====== Rows

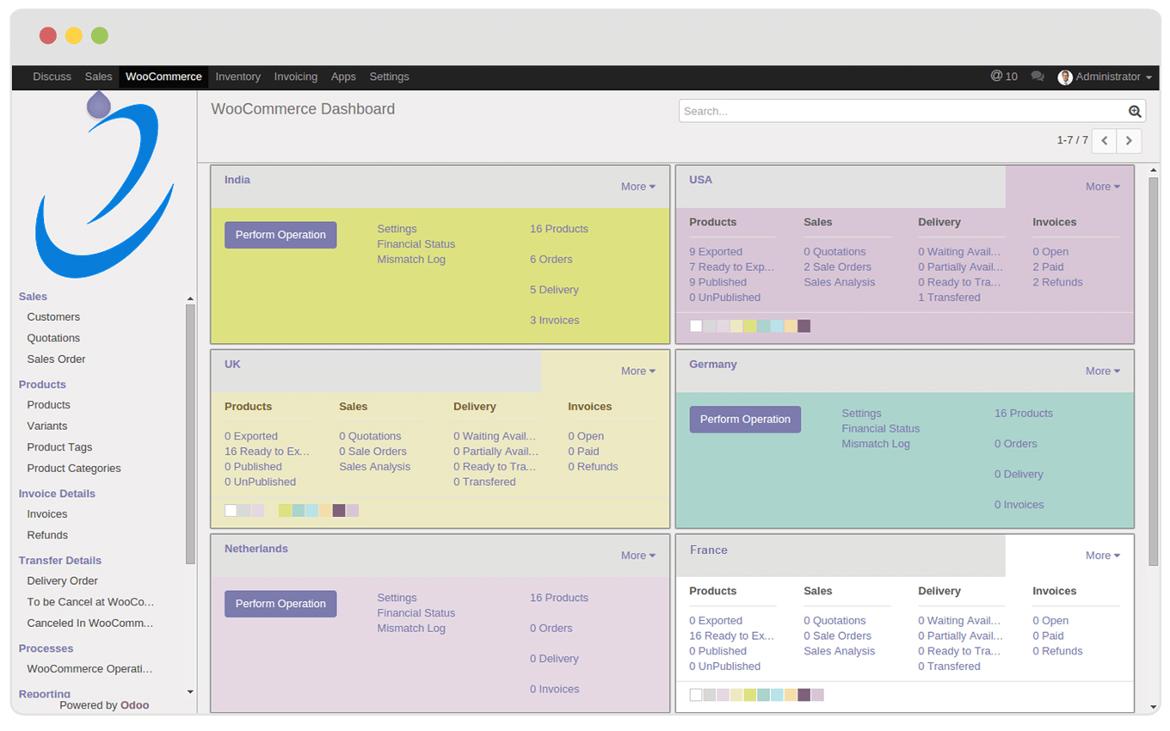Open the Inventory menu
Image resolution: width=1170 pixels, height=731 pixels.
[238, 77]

============
====== Rows

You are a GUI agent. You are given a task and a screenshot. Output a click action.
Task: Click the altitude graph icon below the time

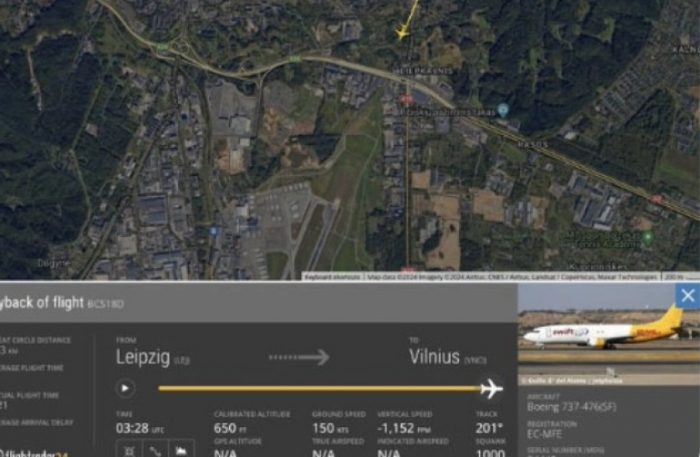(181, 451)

============

# Directive
Count the lines in the material above that contain the word "resolution", and reply with the number alone.

# The result
1